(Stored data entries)

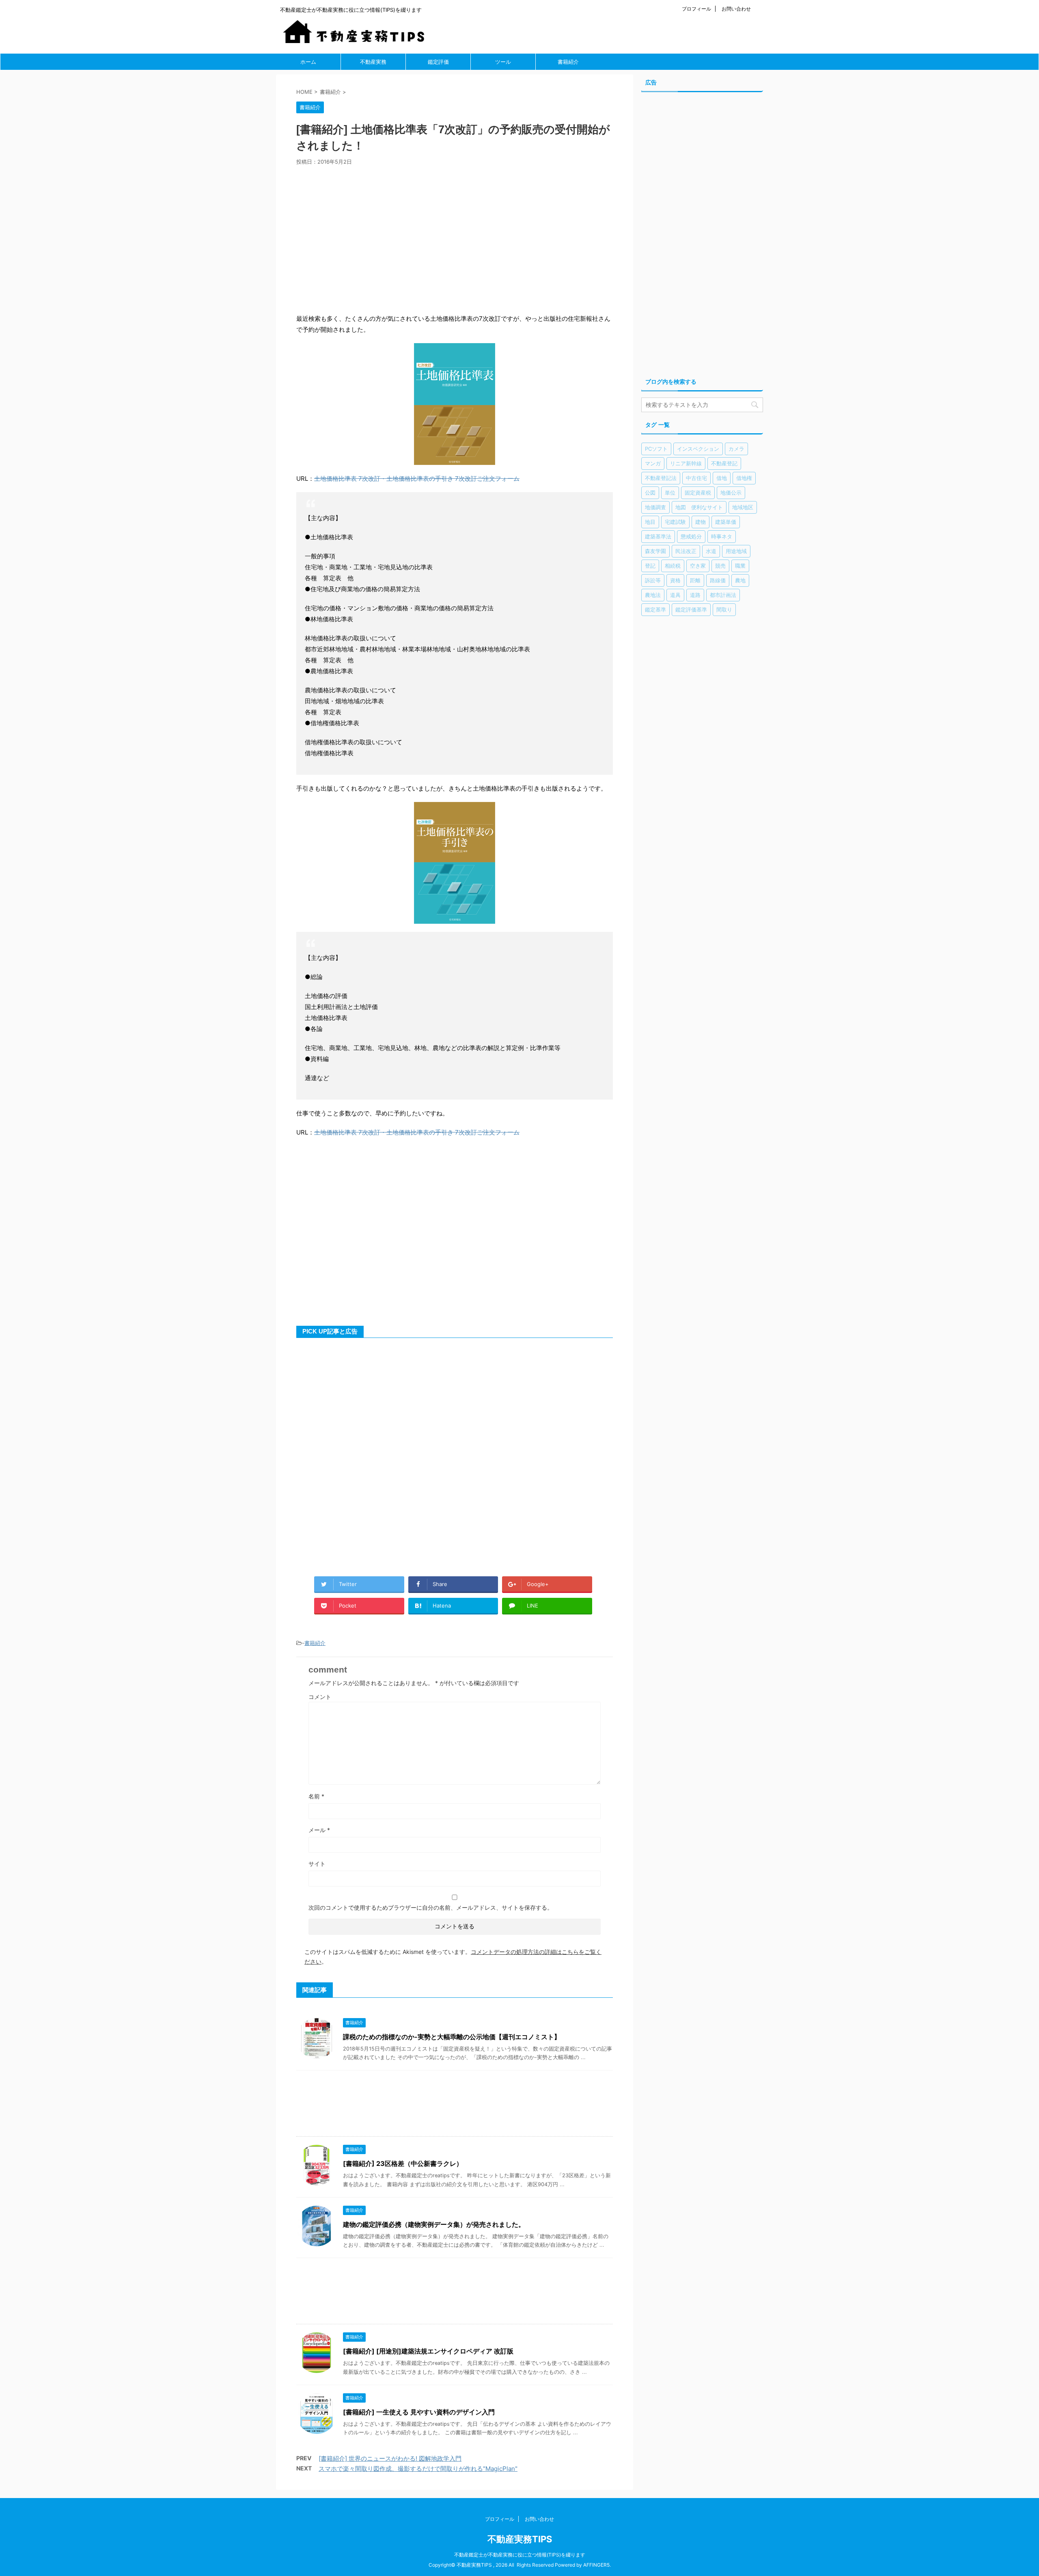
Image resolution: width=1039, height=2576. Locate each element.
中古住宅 (696, 478)
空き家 (698, 565)
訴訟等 (653, 580)
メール (319, 1829)
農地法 (653, 595)
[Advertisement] (454, 237)
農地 (740, 580)
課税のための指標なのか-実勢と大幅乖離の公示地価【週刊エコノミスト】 (451, 2037)
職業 (740, 565)
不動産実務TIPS (519, 2539)
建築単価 (725, 522)
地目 (650, 522)
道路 (695, 595)
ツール (503, 61)
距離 (695, 580)
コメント (319, 1696)
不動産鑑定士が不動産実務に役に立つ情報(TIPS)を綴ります (519, 2555)
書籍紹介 (568, 61)
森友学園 (655, 551)
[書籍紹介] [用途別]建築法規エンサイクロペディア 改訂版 (428, 2351)
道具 (675, 595)
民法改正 (685, 551)
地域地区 (742, 507)
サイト (316, 1863)
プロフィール (696, 9)
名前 (316, 1796)
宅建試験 (675, 522)
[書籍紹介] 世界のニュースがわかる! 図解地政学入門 (390, 2458)
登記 (650, 565)
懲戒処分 (691, 536)
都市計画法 (723, 595)
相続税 (673, 565)
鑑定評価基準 (691, 609)
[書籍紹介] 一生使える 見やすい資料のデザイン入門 (419, 2412)
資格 (675, 580)
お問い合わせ (736, 9)
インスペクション (698, 448)
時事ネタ (721, 536)
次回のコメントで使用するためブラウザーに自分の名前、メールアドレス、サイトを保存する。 (430, 1907)
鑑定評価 (438, 61)
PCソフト (656, 448)
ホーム (308, 61)
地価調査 (655, 507)
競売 (720, 565)
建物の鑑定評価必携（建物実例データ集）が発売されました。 (434, 2224)
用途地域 (736, 551)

## Exercise goal:
From the line that contains "お問い合わせ (736, 9)" down to the final line of the entries, print every line exactly as it is, and only those lines.

## Task output:
お問い合わせ (736, 9)
インスペクション (698, 448)
時事ネタ (721, 536)
次回のコメントで使用するためブラウザーに自分の名前、メールアドレス、サイトを保存する。 (430, 1907)
鑑定評価 (438, 61)
PCソフト (656, 448)
ホーム (308, 61)
地価調査 (655, 507)
競売 (720, 565)
建物の鑑定評価必携（建物実例データ集）が発売されました。 (434, 2224)
用途地域 (736, 551)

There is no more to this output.